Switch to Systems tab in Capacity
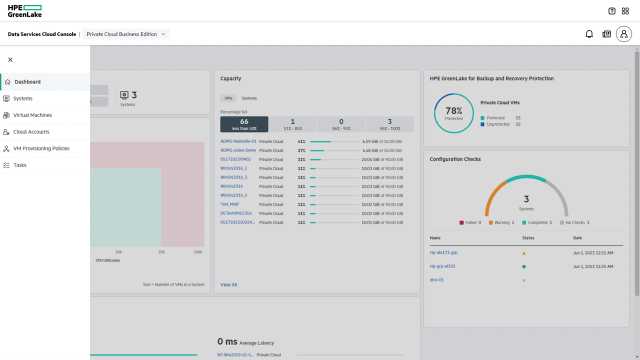The image size is (640, 360). pyautogui.click(x=249, y=98)
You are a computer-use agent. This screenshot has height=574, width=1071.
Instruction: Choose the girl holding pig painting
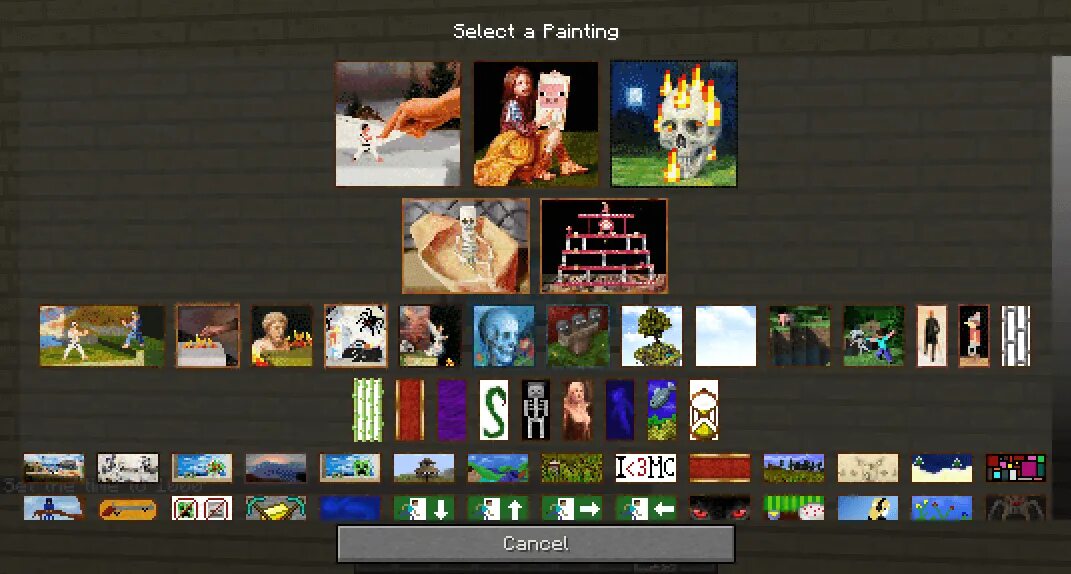(x=536, y=124)
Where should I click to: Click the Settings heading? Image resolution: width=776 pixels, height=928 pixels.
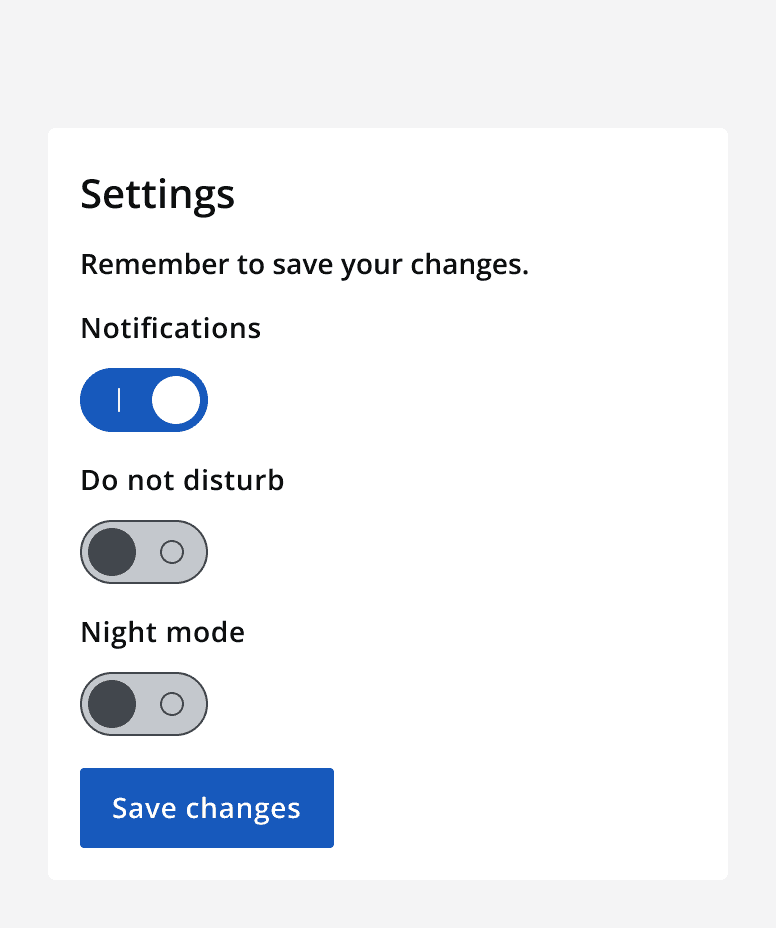(x=157, y=194)
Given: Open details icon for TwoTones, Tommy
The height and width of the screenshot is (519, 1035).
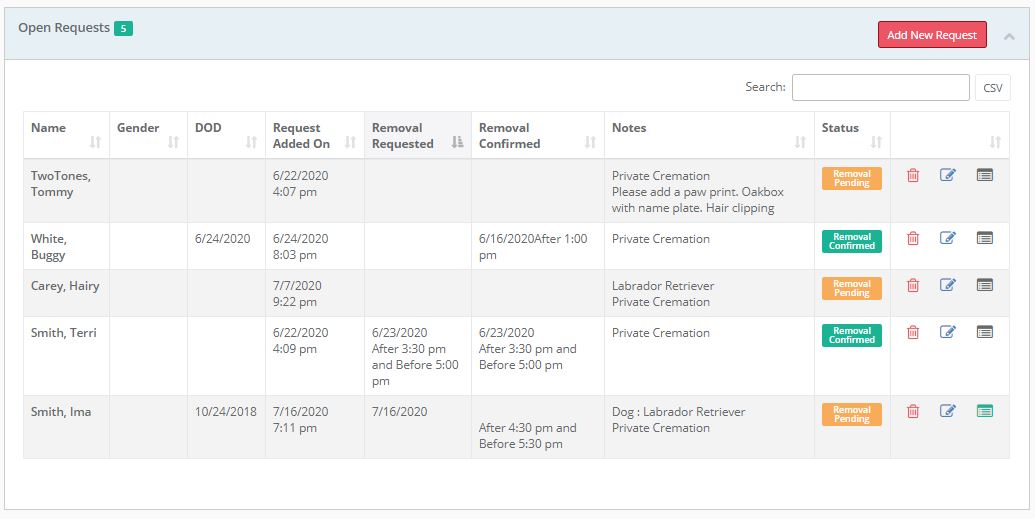Looking at the screenshot, I should (x=985, y=175).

* Written request: Copy the material from the line containing "Given: Open details icon for TwoTones, Tommy" through the end, swapping "details" for "profile" and keeping everything else the same. Omit the pictures.

* Response:
Given: Open profile icon for TwoTones, Tommy
The height and width of the screenshot is (519, 1035).
Looking at the screenshot, I should (x=985, y=175).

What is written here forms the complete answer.